Раньше, в прежние времена, их называли сестрами милосердия. Не знаю, кто и почему заменил старое название новым, сухим и формальным медицинская сестра.

А как правильно было: сестра милосердия! Милосердие! Сердоболие! Сочувствие! Любовь на деле!

На фронте, на передовой, где смерть и кровь, — там так нужны кроме хлеба и боеприпасов, кроме весточки от родных и доброго слова политрука теплые и заботливые женские руки. Каждый, кто испытал боль, кого раненым выносили из огня, перевязывали, бинтовали, как маленького, кормили с ложечки, уговаривали: «Потерпи, родненький!» — помнит их, как материнские руки детства.

Изнеженная, не привыкшая к житейским трудностям москвичка, с младенческих лет взлелеянная матерью, оберегавшей единственную дочь, как ореховый гарнитур или золотую вазу XVIII века, как Нонна выдержала подвижнический труд медсестры!

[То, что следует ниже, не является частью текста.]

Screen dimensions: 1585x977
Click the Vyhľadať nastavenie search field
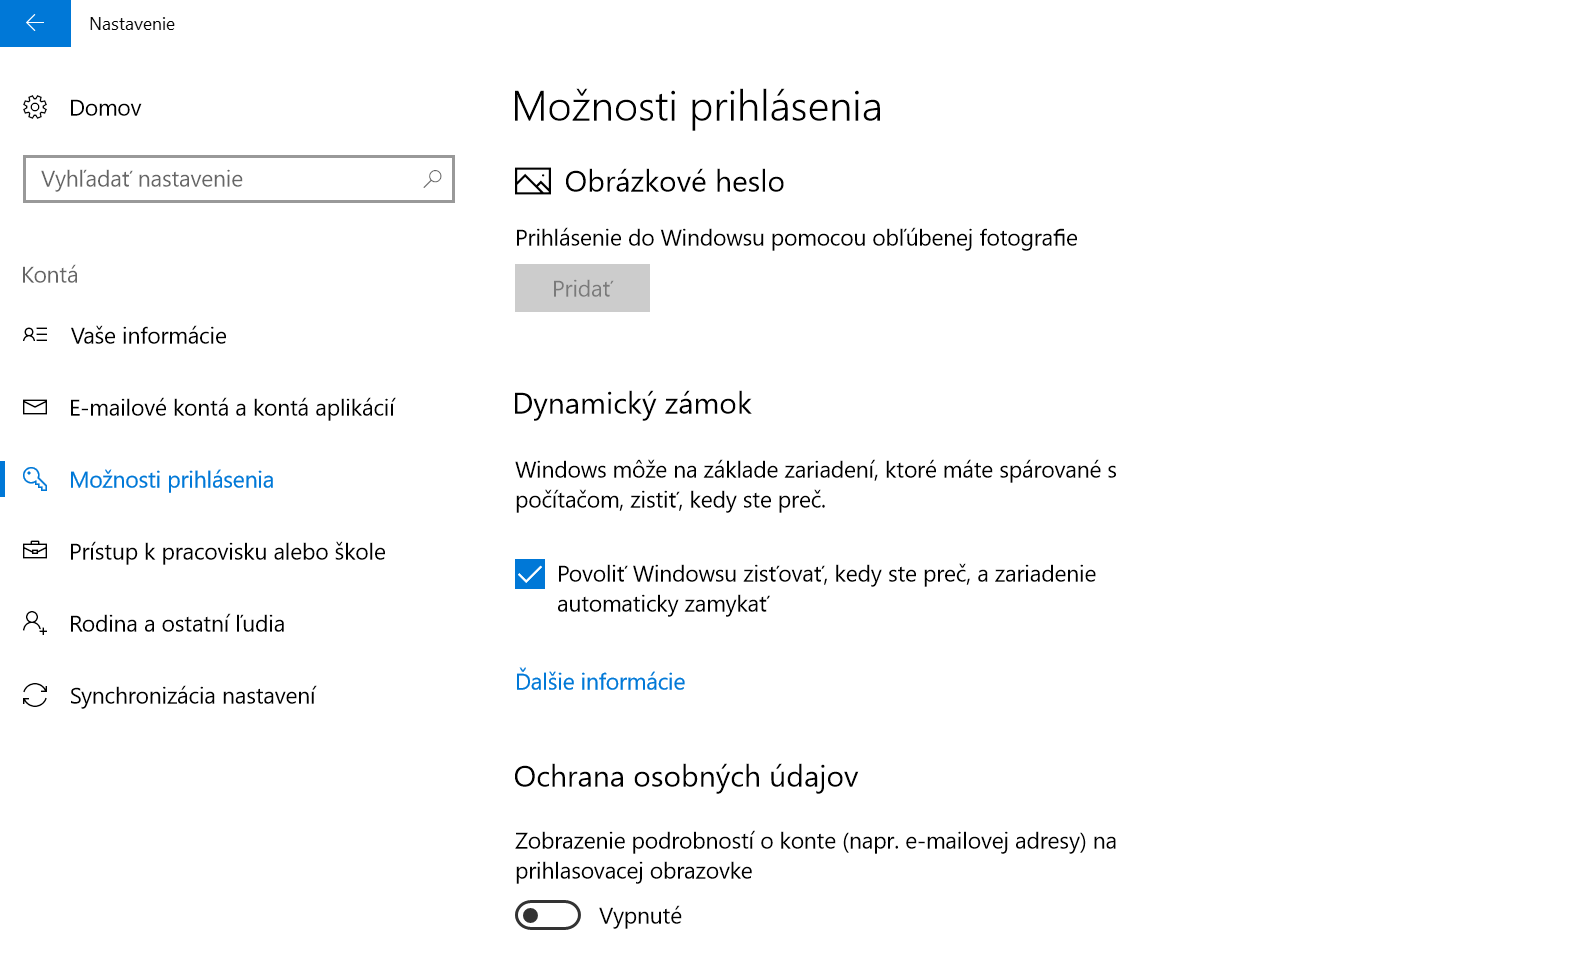(x=239, y=179)
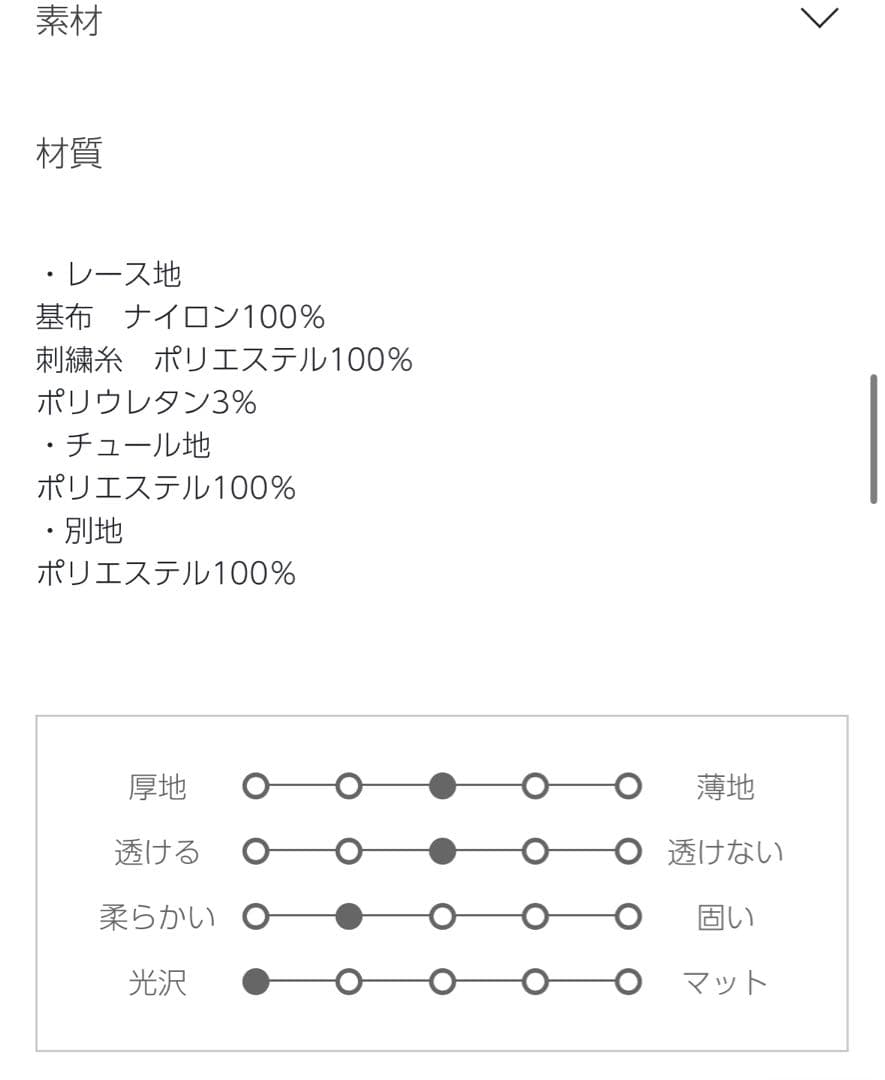Select the filled dot beside 光沢
Viewport: 885px width, 1080px height.
pyautogui.click(x=256, y=982)
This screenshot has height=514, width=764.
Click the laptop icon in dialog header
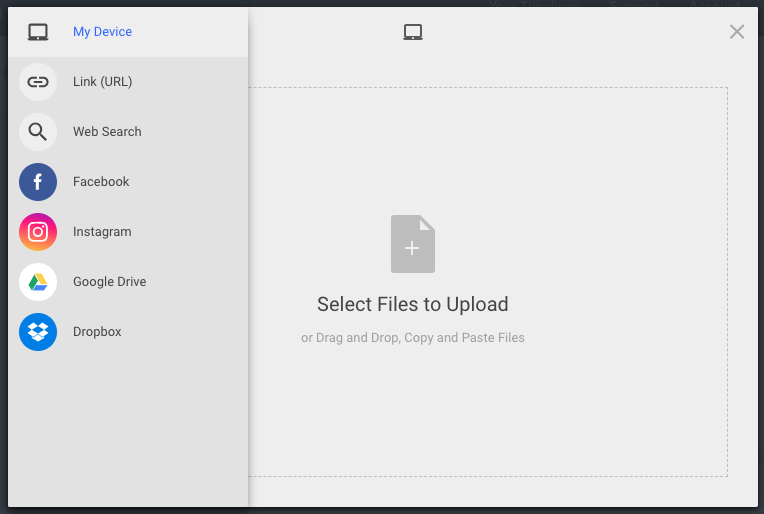(x=413, y=32)
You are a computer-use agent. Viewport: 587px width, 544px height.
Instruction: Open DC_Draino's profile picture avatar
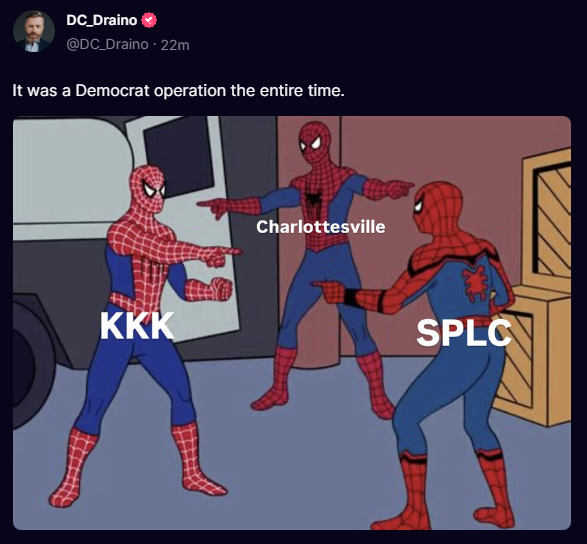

И вправду, те дни не были легкими. Неожиданно ранняя лютая зима, непрерывные — с утра до вечера — злобные бомбежки, сожженные деревни и села, в которых негде переночевать, обогреться, бесконечный поток окровавленных исковерканных, контуженых, обожженных огнем и морозом мужских тел. Кровь, стоны, просьбы, ругань, невозможные запахи гниения, человеческих испражнений…

Потом, вспоминая те первые недели на фронте, Нонна знала: спасла ее Мария Степановна Афанасьева. Она была не только ее начальником. Она была ее другом, учителем, опорой, совестью.

В те дни Нонна не переставала удивляться, завидовать Марии Степановне, восхищаться ею. Столько силы, мужества, выдержки и характера оказалось в маленькой и с виду такой слабой, домашней и мирной женщине. По семь, восемь, а то и больше часов стояла она за операционным столом. Гас электрический свет, чадили керосиновые лампы, а то и просто коптилки, взрывная волна вышибала рамы. Окна забивали фанерой, закладывали соломой, раненых для операции укладывали на обыкновенный деревенский стол. Все валились с ног от усталости. А Мария Степановна продолжала колдовать над распластанными стонущими или полумертво молчащими телами. Подавляя подступающую к горлу тошноту, стараясь преодолеть дрожь в ногах, Нонна делала все, что ей приказывала Мария Степановна.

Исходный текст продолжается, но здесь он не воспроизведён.